DATA SUPPLIED =>
===============
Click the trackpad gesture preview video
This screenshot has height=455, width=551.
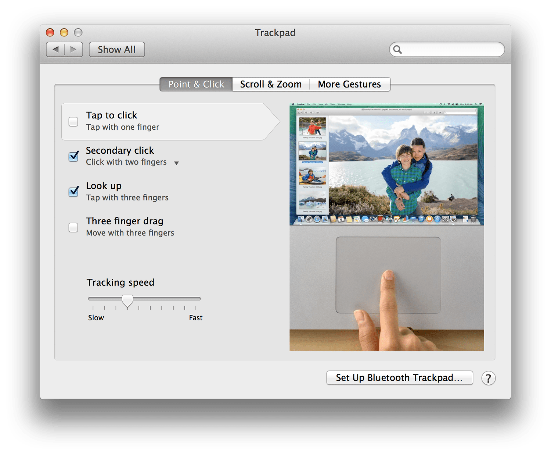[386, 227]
===============
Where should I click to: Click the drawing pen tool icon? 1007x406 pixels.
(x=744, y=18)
===============
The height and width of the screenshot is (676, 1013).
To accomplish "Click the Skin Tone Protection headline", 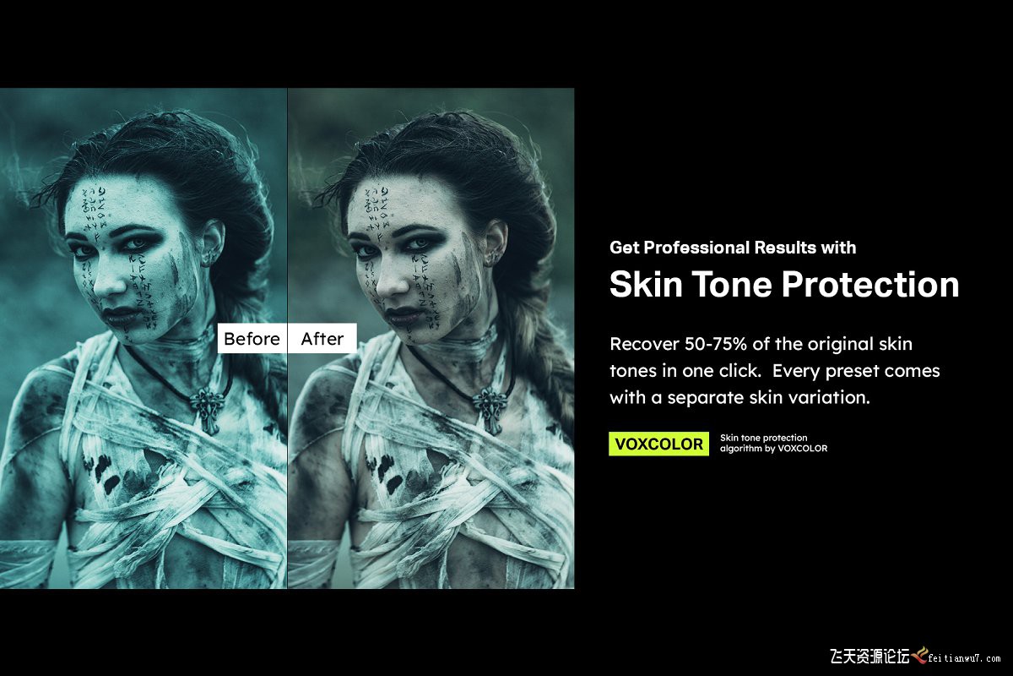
===============
EXERCISE AIM =>
Output only the lines above from the one containing "The height and" to the one containing "the Skin Tone", both included, exactly as written and with no pictures.

ANSWER SPACE =>
The height and width of the screenshot is (676, 1013).
To accomplish "Click the Skin Tone Protection headline", 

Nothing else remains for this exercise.